6. Transferring straight from fridge to oven
You must bring the ham to room temperature before putting it in the oven because it will cook evenly, Alexander noted. Otherwise you’ll end up with ham looking great on the surface, because that part warmed up quickly, and undercooked meat on the inside. “This is a good step for any roasted meat.” When it comes to food safety, use common sense and basic food safety measures, like washing hands and using just one cutting board.
7. Hurrying the cooking process
You don’t want to take less time than suggested in the recipe you’re using. Cooking at a low temperature and slowly is the only way to make sure the ham won’t turn out dry, according to Alexander. “The city ham is par-cooked. Using a heat as low as 250 degrees F and bringing it to a final temp of 140 degrees will assure it is not dry,” he said.
8. Forgetting to score the skin
It’s common for people to forget to score the skin, Alexander noted. Scoring is the cutting a crisscross pattern into the skin and fat so it can pour off when melted. “It is important so that it not only allows the flavor of whatever you are adding to penetrate more into the meat, it also renders out fat.”
9. Scoring improperly
The right way to score the skin is to cut 1/4 of an inch into the meat, according to Alexander. Using the classic diamond pattern is ideal, he added. “After you reach the temp [I’d] would remove the skin as it is rubbery, unless you want to take the time to raise the temp to 400 degrees and make the skin crispy.” This makes the ham very good but it’s not traditional, he noted.
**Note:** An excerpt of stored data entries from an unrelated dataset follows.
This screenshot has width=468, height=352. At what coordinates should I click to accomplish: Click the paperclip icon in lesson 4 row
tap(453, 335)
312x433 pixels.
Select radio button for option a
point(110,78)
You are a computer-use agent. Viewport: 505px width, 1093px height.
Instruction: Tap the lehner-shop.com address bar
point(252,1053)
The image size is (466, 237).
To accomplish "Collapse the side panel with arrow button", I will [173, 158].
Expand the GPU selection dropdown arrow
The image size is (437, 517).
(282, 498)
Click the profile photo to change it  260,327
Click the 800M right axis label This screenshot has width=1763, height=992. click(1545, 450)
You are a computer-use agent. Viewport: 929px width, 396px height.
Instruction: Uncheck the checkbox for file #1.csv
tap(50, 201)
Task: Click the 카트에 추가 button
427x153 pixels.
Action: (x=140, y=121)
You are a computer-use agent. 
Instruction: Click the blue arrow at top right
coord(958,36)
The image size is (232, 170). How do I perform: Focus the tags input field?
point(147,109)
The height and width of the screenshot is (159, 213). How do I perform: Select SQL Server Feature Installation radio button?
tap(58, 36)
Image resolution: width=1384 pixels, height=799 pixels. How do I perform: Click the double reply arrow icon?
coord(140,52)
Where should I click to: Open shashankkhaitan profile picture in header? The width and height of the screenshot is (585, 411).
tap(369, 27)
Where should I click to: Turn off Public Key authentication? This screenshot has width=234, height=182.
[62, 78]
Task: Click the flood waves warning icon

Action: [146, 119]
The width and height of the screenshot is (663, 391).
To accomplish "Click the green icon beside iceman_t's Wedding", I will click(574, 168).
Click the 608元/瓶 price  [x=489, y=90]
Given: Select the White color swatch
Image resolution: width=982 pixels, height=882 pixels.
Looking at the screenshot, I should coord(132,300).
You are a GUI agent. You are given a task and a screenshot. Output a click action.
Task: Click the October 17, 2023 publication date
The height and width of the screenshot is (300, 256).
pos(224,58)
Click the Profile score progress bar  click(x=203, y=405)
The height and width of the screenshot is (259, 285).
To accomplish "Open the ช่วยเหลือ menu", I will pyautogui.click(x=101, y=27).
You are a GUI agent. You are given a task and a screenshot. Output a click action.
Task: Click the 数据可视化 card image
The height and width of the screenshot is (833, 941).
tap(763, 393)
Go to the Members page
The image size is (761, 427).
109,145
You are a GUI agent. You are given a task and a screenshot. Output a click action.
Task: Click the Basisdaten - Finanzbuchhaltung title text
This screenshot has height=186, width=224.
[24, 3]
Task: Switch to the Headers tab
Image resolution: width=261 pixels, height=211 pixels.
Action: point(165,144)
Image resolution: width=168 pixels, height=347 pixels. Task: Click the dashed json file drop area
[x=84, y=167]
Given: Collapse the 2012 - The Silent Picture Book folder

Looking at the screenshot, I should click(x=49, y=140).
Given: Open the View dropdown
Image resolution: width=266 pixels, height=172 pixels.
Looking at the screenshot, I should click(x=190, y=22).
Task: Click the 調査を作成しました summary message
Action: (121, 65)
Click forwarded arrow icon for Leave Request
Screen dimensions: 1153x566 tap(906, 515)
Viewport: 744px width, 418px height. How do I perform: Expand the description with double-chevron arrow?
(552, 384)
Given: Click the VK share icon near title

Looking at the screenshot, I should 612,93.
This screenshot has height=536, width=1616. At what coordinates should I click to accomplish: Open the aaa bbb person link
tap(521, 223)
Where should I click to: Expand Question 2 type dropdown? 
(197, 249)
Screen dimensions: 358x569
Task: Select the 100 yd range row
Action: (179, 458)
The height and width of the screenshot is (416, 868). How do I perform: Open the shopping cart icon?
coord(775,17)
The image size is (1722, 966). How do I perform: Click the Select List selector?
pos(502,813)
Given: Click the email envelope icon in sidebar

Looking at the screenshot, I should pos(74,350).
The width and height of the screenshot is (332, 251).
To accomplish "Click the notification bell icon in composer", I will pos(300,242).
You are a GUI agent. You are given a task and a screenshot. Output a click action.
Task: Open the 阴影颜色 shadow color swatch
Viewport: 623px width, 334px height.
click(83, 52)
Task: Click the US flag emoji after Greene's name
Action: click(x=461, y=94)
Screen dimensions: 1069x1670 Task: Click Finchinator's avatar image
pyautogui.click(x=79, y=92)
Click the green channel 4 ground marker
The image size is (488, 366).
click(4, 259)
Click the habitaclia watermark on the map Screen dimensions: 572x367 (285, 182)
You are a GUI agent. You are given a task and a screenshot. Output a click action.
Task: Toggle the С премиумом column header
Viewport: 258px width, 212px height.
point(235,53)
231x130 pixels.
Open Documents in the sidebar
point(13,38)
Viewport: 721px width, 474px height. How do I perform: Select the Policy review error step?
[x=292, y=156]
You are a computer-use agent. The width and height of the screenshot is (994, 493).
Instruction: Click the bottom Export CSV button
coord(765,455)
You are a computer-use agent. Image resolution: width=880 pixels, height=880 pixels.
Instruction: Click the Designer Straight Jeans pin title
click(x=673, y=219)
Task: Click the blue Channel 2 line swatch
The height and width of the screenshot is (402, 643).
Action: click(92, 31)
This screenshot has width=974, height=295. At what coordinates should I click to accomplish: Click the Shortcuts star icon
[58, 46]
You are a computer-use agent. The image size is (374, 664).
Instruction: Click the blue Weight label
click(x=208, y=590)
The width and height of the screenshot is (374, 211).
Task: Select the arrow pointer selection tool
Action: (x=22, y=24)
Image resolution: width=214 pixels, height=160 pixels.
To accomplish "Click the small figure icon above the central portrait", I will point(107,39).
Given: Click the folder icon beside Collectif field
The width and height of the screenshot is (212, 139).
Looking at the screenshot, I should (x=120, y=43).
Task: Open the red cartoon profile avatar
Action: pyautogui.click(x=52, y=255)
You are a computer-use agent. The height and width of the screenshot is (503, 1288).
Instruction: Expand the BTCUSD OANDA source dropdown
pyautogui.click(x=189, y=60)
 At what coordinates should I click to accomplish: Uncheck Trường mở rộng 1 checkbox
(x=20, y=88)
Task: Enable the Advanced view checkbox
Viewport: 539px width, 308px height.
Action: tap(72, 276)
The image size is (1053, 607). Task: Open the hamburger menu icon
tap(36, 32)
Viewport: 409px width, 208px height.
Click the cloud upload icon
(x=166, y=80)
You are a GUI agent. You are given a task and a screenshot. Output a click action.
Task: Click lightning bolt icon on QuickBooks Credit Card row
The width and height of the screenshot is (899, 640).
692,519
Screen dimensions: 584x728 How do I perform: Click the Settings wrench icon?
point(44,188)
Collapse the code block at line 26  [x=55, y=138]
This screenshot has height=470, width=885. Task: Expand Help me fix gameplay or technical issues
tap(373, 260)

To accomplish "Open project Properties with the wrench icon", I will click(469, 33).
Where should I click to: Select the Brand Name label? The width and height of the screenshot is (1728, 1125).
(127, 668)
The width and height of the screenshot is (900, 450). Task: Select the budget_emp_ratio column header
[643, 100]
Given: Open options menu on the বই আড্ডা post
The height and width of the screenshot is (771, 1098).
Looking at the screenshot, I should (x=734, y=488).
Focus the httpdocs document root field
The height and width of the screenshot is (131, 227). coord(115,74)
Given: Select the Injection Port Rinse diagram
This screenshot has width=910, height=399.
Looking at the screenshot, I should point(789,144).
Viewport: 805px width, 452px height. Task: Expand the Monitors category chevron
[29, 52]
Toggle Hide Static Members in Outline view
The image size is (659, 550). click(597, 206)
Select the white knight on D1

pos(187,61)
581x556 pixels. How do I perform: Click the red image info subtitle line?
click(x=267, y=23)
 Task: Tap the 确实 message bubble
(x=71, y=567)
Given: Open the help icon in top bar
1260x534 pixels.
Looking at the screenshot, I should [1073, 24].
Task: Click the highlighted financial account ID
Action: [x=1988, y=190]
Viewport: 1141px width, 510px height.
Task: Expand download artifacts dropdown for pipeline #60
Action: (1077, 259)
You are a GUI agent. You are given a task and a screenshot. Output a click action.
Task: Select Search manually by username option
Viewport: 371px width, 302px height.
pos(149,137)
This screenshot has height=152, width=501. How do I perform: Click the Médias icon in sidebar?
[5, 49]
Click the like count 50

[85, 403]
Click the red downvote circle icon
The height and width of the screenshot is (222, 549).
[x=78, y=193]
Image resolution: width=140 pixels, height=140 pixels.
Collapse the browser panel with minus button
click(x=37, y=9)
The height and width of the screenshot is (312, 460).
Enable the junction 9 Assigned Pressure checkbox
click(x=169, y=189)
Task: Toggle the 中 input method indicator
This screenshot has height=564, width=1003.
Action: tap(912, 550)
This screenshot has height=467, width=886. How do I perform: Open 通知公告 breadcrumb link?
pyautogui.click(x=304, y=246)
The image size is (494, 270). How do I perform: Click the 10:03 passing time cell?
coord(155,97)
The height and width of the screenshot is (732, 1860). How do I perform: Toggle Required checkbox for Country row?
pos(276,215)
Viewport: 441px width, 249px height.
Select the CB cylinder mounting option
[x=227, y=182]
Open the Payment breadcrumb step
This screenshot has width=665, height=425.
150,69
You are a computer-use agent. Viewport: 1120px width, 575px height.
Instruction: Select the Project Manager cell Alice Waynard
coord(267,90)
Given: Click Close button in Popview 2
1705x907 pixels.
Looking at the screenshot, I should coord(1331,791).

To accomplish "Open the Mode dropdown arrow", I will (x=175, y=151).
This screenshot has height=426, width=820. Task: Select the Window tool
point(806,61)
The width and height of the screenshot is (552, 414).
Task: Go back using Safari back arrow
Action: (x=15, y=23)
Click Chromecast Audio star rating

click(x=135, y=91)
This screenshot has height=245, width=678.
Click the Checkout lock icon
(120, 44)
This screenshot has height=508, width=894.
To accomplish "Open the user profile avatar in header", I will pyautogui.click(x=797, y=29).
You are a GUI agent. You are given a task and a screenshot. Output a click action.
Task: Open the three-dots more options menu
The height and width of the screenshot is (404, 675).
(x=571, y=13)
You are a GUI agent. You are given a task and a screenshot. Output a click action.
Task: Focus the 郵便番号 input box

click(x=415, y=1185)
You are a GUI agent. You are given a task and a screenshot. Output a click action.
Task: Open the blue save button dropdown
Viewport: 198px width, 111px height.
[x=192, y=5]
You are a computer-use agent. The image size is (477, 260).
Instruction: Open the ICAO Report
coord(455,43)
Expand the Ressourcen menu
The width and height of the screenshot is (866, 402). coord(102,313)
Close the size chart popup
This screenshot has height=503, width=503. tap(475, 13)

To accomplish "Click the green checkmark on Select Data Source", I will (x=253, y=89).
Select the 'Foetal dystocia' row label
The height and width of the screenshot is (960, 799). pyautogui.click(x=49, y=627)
10. Placing the thermometer at the wrong place
The best place to put the meat thermometer to accurately measure the temperature is near the bone because the meat is thickest there, Alexander noted. “I like 250-275 degrees F [oven temperature] until the internal temp is 140 degrees F.” Don’t wait for it to go much higher, especially if the ham is already pre-cooked. “The meat bone should wobble and come out of the ham,” Alexander said.